Ich werde mal weiterplanen und hoffe, dass hier noch ein paar Tips kommen. Wichtig wäre für mich auch zu wissen, ob die Lodges wirklich das halten können was sie versprechen.


----------



## MarkusZ (13. Dezember 2007)

*AW: Erfahrungen mit Lodges - Lachsfischen - Alaska / Kanada*

Hallo !

Also im Skeenagebiet in der Gegend um Terrace, B.C., ist es im August schon möglich alle Oncorhyncus in einigermaßen adequatem Zustand zu fangen. Muss man halt etwas mobil und flexibel sein. Wenn man nicht wie ich auf die Fliege fixiert ist und bei der Wahl der Angelmethoden nicht zimperlich ist, stehen die Chancen nicht mal so schlecht. Hat aber auch mit der Fliege schon geklappt, allerdings wären da 2 Wochen schon etwas kurz.

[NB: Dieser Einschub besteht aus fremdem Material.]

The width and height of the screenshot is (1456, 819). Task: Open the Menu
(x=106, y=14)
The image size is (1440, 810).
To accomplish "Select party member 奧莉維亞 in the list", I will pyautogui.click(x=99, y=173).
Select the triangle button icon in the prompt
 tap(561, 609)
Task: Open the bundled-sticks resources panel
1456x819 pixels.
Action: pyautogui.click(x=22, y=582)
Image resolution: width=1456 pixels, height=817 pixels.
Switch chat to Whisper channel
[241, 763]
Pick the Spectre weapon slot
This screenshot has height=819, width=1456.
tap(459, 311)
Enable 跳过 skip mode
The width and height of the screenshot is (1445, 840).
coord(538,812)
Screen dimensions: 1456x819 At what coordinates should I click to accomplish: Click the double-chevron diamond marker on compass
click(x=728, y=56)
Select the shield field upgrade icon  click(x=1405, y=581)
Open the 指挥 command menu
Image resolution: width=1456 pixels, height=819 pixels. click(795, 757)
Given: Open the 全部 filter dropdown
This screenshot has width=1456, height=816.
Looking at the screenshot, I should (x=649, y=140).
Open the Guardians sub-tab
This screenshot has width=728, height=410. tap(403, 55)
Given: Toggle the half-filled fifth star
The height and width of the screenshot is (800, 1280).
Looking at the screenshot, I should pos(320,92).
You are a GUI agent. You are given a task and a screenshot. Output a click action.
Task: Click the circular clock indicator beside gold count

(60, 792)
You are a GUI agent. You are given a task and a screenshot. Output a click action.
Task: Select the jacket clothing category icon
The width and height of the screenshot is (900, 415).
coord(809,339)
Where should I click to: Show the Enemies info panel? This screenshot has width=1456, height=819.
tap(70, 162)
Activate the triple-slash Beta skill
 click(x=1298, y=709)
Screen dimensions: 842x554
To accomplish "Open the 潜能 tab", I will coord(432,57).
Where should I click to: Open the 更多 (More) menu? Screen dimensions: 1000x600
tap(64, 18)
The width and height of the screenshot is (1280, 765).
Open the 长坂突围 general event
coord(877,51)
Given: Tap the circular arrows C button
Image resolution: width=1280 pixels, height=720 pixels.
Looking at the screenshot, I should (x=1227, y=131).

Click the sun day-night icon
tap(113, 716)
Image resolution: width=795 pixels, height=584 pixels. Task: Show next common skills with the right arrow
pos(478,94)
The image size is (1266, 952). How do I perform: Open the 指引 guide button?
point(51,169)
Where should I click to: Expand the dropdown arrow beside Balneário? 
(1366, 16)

Im Frasergebiet sollte das auch möglich sein, hier wäre dann Boardie Dolphin der kompetente Ansprechpartner.

Zu Alaska solltest du dich an Boardmember Sockeye wenden.

Wenn du noch keine Erfahrung, dafür aber Geld hast, ist ne Lodge sicher ne vernünftige Entscheidung. 

Mach dich aber schlau, in welchen Gewässern gefischt werden kann, welche Methoden praktiziert werden, wie groß die Gruppenpro Guide sind (bis 4 wäre ideal), welche Ausweichpläne für Hoch-/Niedrigwasser existieren, ob du ein Fahrzeug für eigene Ausflüge kriegst etc. etc. .

Mit Grundblei auf ne Kiesbank können dich alle setzten, zum Grand Slam führen dich nur die wirklich Guten.

tight lines

Markus


----------



## Sockeye (13. Dezember 2007)

*AW: Erfahrungen mit Lodges - Lachsfischen - Alaska / Kanada*

Hallo peterws,

hier im Board habe ich ein paar meiner Alaska Trips vorgestellt.

Alaska Reise Herbst 2007:
Helis wir kommen

Alaska Reise Sommer 2004:
Zwischenbericht Alaska

Alaska Reise Sommer 2002:
Auf Lachse in Alaska

Auf meiner Hompage (welche ich hier nicht verlinken darf) findest Du noch viele weitere Informationen. (Gib einfach mal bei Google die Begriffe "Lachs Alaska" oder "Heilbutt Alaska" oder "angeln Alaska" ein und klicke auf das erste Suchergebnis und Du bist da. :g)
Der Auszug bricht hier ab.